Wien – Viele Bürger finanzieren mit kleinen Beträgen direkt junge Unternehmen oder Investitionsprojekte – eine Idee, die auch in Österreich immer mehr Anhänger findet, wie die Daten zum Crowdinvesting für 2016 zeigen. Mit fast 22,8 Millionen Euro haben die 13 heimischen Plattformen insgesamt 71 Finanzierungsprojekte gespeist, berichtet der Fachverband Finanzdienstleister der Wirtschaftskammer – eine Steigerung um 161 Prozent zum Jahr zuvor.

Offensichtlich hat das sogenannte Alternativfinanzierungsgesetz, das hierzulande die rechtliche Basis für Schwarmfinanzierungen darstellt, dem noch jungen Markt einen enormen Schub verliehen. "Seit dieses im Herbst 2015 in Kraft getreten ist, wurde etwa viermal so viel gesammelt wie davor", rechnet Paul Pöltner vom Fachverband vor.

Auch Nadine Moser vom Institut für Strategie, Technologie und Organisation der WU Wien sieht Österreich mit dem neuen Gesetz gut gewappnet. Allerdings stehe Crowdinvesting noch am Anfang, und es gelte abzuwarten, wie sich die Projekte und Ausfallsquoten entwickelten, dann könne man den gesetzlichen Rahmen bei Bedarf anpassen. "Wir werden schon nächstes Jahr die erste Welle an Projekten erleben, bei denen die Finanzierungen auslaufen."

Geschäftskonzepte erproben

Volkswirtschaftlich beurteilt Moser Crowdinvesting grundsätzlich positiv – und zwar besonders die Möglichkeit, Geschäftskonzepte zu erproben: "Dadurch entstehen Unternehmen und Arbeitsplätze." Was zudem Schwarmfinanzierungen von anderen Geldquellen abhebt, ist laut der Expertin eine Demokratisierung bezüglich dessen, wer eine Chance bekommt: "Jetzt entscheidet die Masse, ob sie es einem Unternehmen zutraut, die gesteckten Ziele zu erreichen."

Geeignet hält sie Crowdinvesting für jene Unternehmen, die an keine günstigeren Geldquellen kommen – worunter oft Start-ups fallen würden. Oder für Firmen, die den Schwarm nicht nur über das Kapital an sich binden wollen. Moser verweist auf Untersuchungen, wonach sich 90 Prozent der Geldgeber auch zusätzlich für das Unternehmen engagieren – etwa Promotion machen, Feedback geben, Produkte nutzen oder einfach nur Ideen und Kontakte ins Unternehmen einbringen.

Wie weit Crowdinvesting noch wachsen kann?

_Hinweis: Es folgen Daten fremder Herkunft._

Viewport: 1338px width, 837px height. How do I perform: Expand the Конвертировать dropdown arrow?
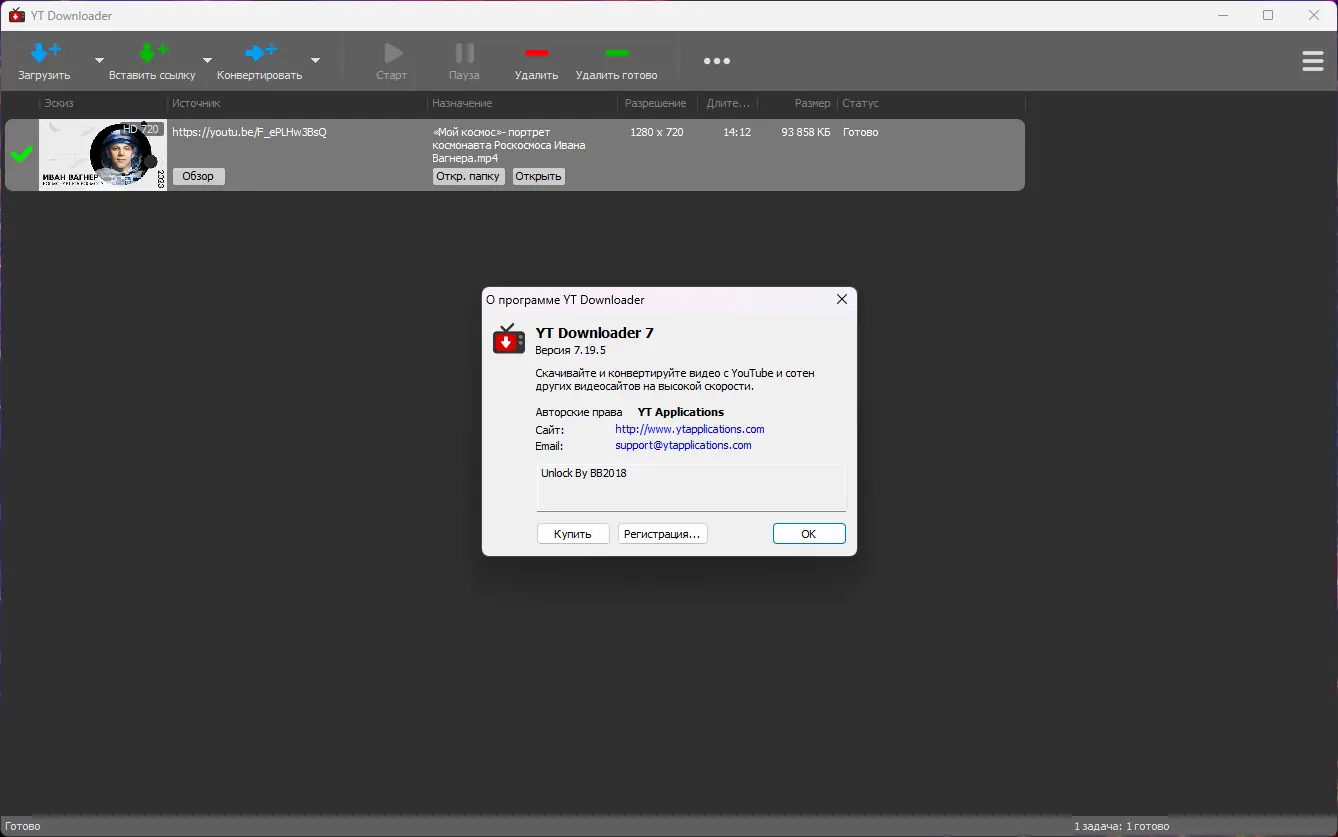click(315, 61)
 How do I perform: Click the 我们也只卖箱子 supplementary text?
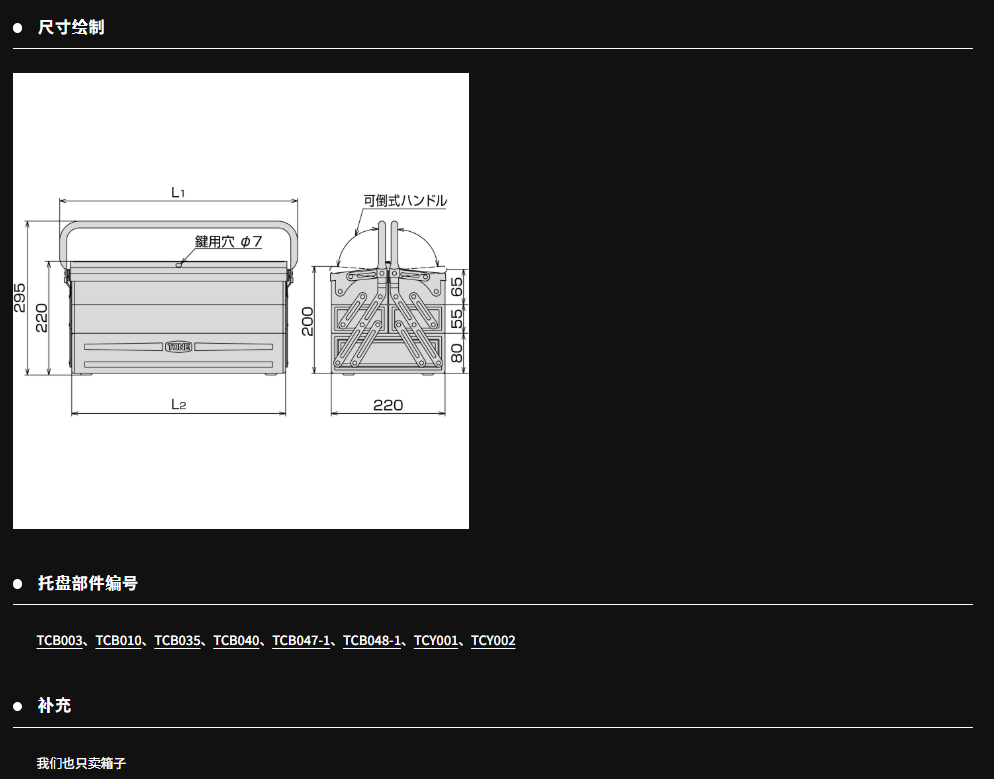tap(82, 763)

Seitens der Unternehmen sieht Moser dafür ausreichend Nachfrage, ist aber bei Anlegern weniger sicher, denn: "Man muss eine Affinität zu den Themen Start-up und Risikoinvestitionen haben." Um diesbezüglich zusätzliche Zielgruppen anzuzapfen, braucht es aus ihrer Sicht Finanzintermediatoren, die sich um Recherche und Risikostreuung kümmern würden. Also ähnlich, wie es Fondsanbieter bei herkömmlichen Anlagen wie Aktien oder Anleihen übernehmen.

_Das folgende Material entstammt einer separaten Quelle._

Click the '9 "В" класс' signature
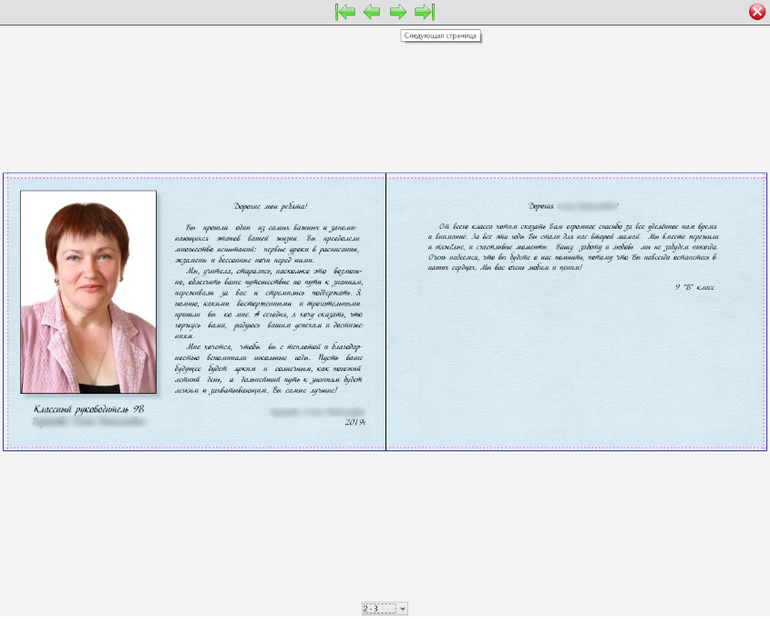The image size is (770, 619). click(695, 287)
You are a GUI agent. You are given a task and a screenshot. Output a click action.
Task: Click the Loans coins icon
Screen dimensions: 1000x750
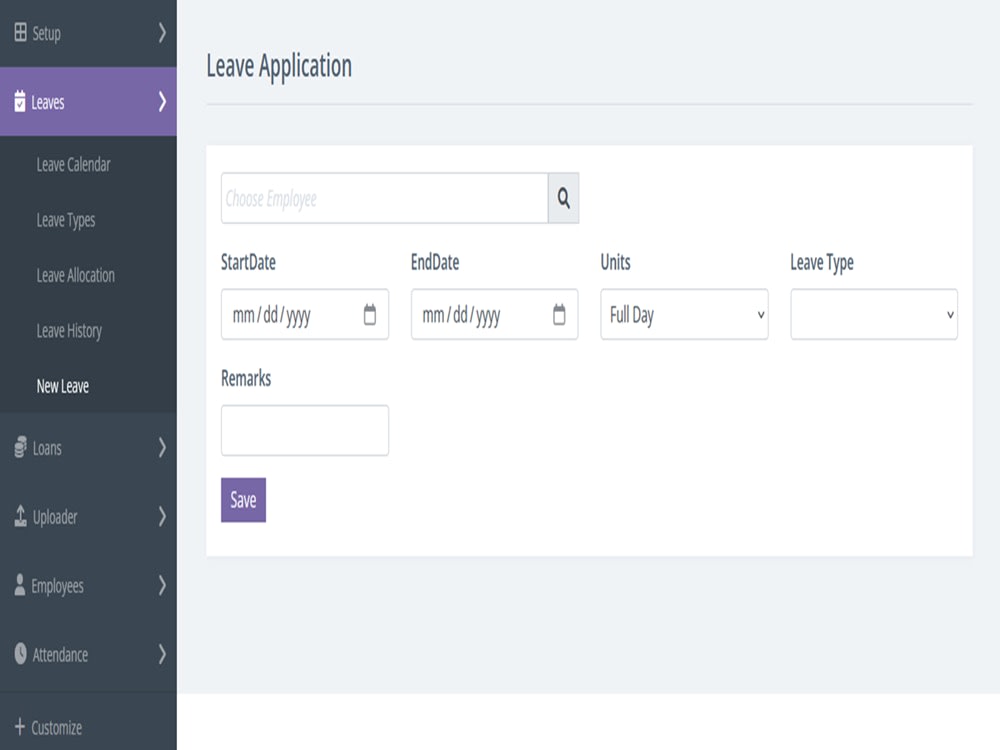click(18, 448)
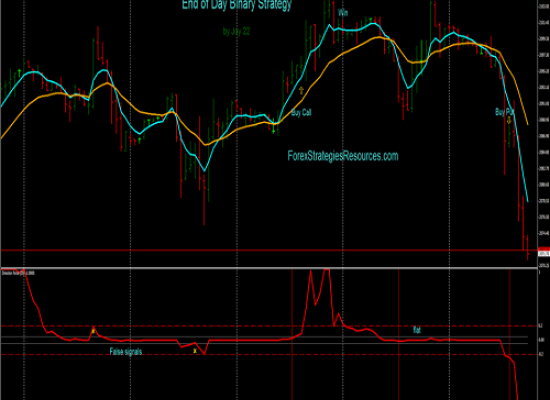
Task: Click the Win label near the price peak
Action: point(343,13)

Doppelt so viele Plattformen

Künftig erwartet Moser mehr Projekte pro bestehende Crowdinvesting-Plattform, aber keinen Boom an zusätzlichen Anbietern. Im Vorjahr hat sich mit sieben neuen Plattformen, welche die Standes- und Ausübungsregeln des Fachverbands akzeptierten, deren Anzahl im Vorjahr aber noch mehr als verdoppelt.

Einer der Anfang des Vorjahres Gestarteten ist Andreas Zederbauer, Chef von Dagobertinvest. Während der Mitbewerb zumeist Start-up-Finanzierungen anbietet, hat er sich auf Immobilienprojekte spezialisiert. Dabei soll die Dagobert-Crowd ein Fünftel der Gesamtfinanzierung über Nachrangdarlehen beisteuern, weitere zehn Prozent bringt der Bauträger an Eigenmitteln ein, die restlichen 70 Prozent entfallen auf klassische Kreditfinanzierungen. "Das gibt Sicherheit, weil eine Bank das Projekt mitfinanziert hat", sagt Zederbauer. Anleger dürften im Erfolgsfall mit sechs bis 7,5 Prozent Rendite im rechnen.

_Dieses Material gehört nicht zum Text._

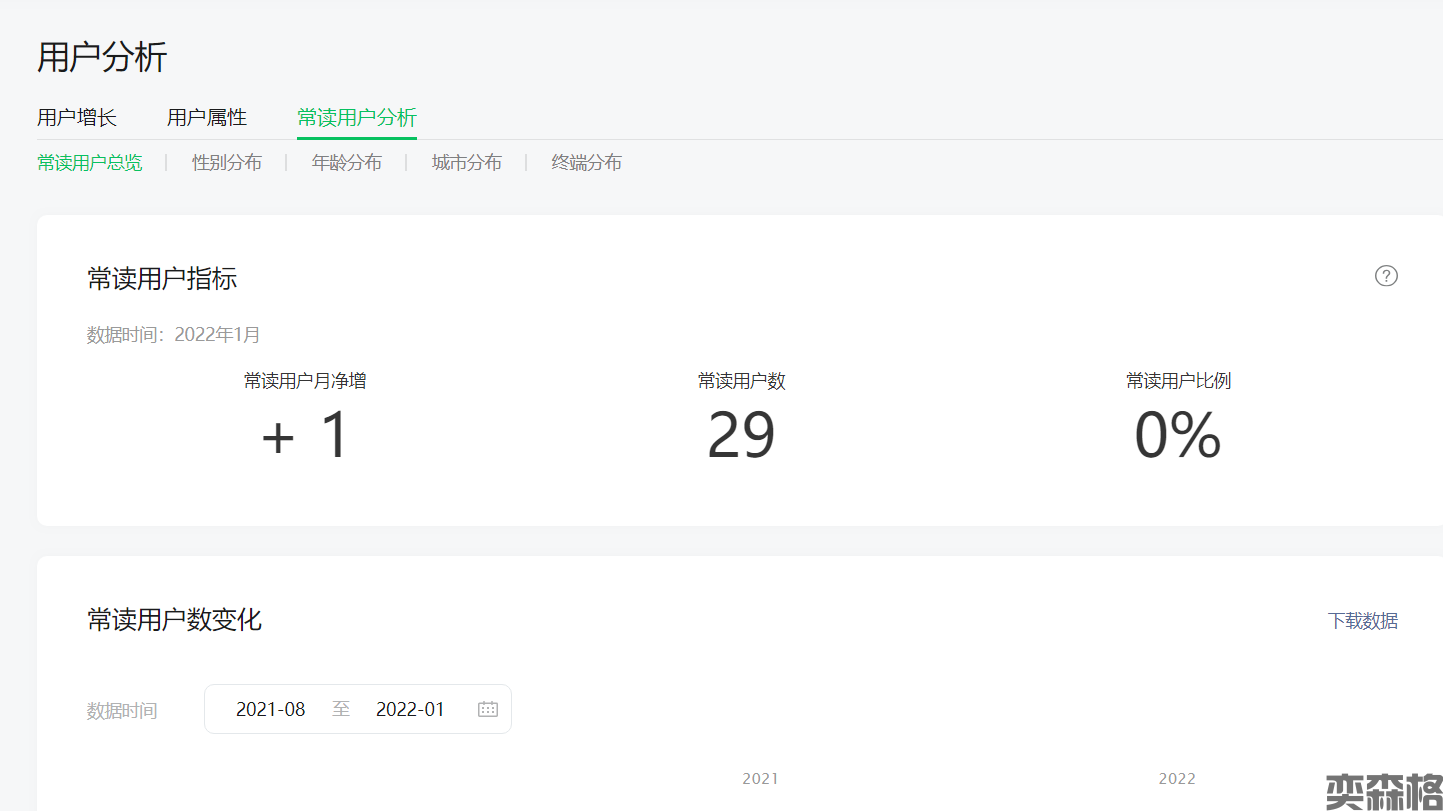Click the end date field 2022-01
Screen dimensions: 1443x811
(410, 710)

Im Vorjahr hat Dagobertinvest von 1164 Investoren etwas mehr als zwei Millionen Euro für zwölf Projekte erhalten, darunter zwei kurzfristige Finanzierungen, die bereits rückgezahlt seien. "Das ist deutlich mehr, als wir im Businessplan vorgesehen haben", erklärt Zederbauer. Für heuer erwartet er ein Finanzierungsvolumen von 4,5 Millionen Euro über seine Plattform, die Mitarbeiterzahl soll auf fünf Personen steigen. Und für 2018 hat Zederbauer den Break-even angepeilt.

Blick nach Deutschland

Zudem erwägt er heuer den Schritt nach Deutschland. Dort hat das Finanzierungsvolumen im Vorjahr laut Crowdfunding.de um 39 Prozent auf 64 Millionen Euro zugelegt – wobei Immobilienfinanzierungen jene von Firmen deutlich überflügelten. "Eine Immobilie ist in der Wahrnehmung sicher", erklärt Zederbauer den Trend aus Anlegersicht. Wobei er nicht ausschließt, seine Plattform künftig auch für Unternehmensfinanzierungen zu öffnen.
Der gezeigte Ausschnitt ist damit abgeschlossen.